* PROBLEMS TO SOLVE *
[A] Please list every book series recommended or mentioned in the post on third-grade reading levels below.
[B] Carry on the post on third-grade reading levels below, picking up right after its final sentence.

====== EXCERPTED TEXT

09:30 – The morning paper reports that as many as half, HALF, of our public school third grade students are not able to read at grade level and will be required to attend summer school. After that, they’ll be re-tested to determine if they are promoted to fourth grade or are held back in third grade. Is it any wonder that homeschooling is booming?
The Dell laptop works fine for generating postage labels, but the engineer in me immediately recognized that I just created a single point of failure. If that laptop dies, I’m out of business. So today I’m going to order a second, identical laptop.
Why don’t you just install virtual machine software and a copy of Windows on your linux workstation for practice. Comments earlier this month point out you can download a 90 day copy of Windows for free. That way you can make notes, and if the laptop dies, you just refer to your notes and refresh the Windows VM.
I’d like to thank those fine kids for trying to take away our title here in Nevada as number 50 in crappy K-12 edumicashun.
Meanwhile, my first grader was reading at a sixth-grade level before she turned six and a half. Which I guess is cool for “my kid is sooooo smart” bragging rights, but it’s hard to find things for her to read because the “age-appropriate” stuff is too easy but she’s emotionally and experientially only six. The “reading-level-appropriate” stuff is not interesting to her or I don’t want her reading it. I’d rather she not be exposed to books about middle-school dating drama and backstabbing between frienemies, thanks anyway.
I tried a couple times to write a children’s story at her reading level but covering topics a 6-y-o would be interested in reading, but the little brat got better at reading faster than I could write. After about the third obsolete-before-the-first-draft-was-half-done start, I just gave up on that.
If she’s reading at the level of a 12-year-old (ignoring what that means nowadays…) why not get her started on things that 12-year-old girls have historically liked to read? If it were me, I’d hand her a stack of Hardy Boys and Nancy Drew, and maybe a stack of Lauren Brooke’s Heartland stories (which the TV series was based on, but doesn’t greatly resemble).
That’s largely what I’ve been doing, mixing classics and carefully-selected contemporary books. Wizard of Oz series and Little House on the Prairie series and such were already boxed in my closet. I haven’t tried the Hardy Boys because they’re about boys and she wants to read stories about girls or cute anthropomorphic animals, and she was meh about Nancy Drew. I’ll try the Heartland books; thanks for the suggestion.
(My previous comment originally had a paragraph much like the above, but I deleted it on account of I’m a clumsy idiot and didn’t feel like retyping it.)
Here’s the wikipedia link:
http://en.wikipedia.org/wiki/Heartland_%28novel_series%29
I should warn you that if your daughter reads these, she’s probably gonna want a horse. Target audience is girls 8 to 12.

============
====== COLLECTED MATERIAL

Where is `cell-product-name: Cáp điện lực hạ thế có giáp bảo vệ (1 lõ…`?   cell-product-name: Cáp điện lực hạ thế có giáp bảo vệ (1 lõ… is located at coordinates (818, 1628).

============

* TASK-BY-TASK ANSWERS *
[A]
- Hardy Boys
- Nancy Drew
- Lauren Brooke's Heartland stories
- Wizard of Oz series
- Little House on the Prairie series

[B]
I was thinking Hardy Boys type books when I saw your response. I read (and reread, and rereread, and rerereread…) an awful lot of Hardy Boys when I was growing up.
There used to be a lot of books about people in history for kids too. Of course the stories were totally expurgated and not what you would call fact-checked – I’m sure they would have had GW chopping down the cherry tree – but not to the point of being horrible.
This site appears to be useful: https://www.commonsensemedia.org/lists/classic-books-for-kids. I see it mentions the Oz books, which are all available free for the Kindle. (So is Tom Swift and His Motor-Cycle, or, Fun and Adventures on the Road and much more). Used book stores and libraries could be good hunting grounds too.
For cute animals, the Redwall series was a favorite of my daughter. She also liked a series that starts with Dealing with Dragons. She might like Harry Potter, but the books get a lot longer and heavier in theme and tone as they go on.
What seems to be lost in all the Common Core debate is that kids aren’t ready for it. You can’t expect an average 5th grader that’s had crappy schooling for 4 years to suddenly be able to meet standards of what kids did in the 50s and 60s. You need time and intensive help to make up for lost ground.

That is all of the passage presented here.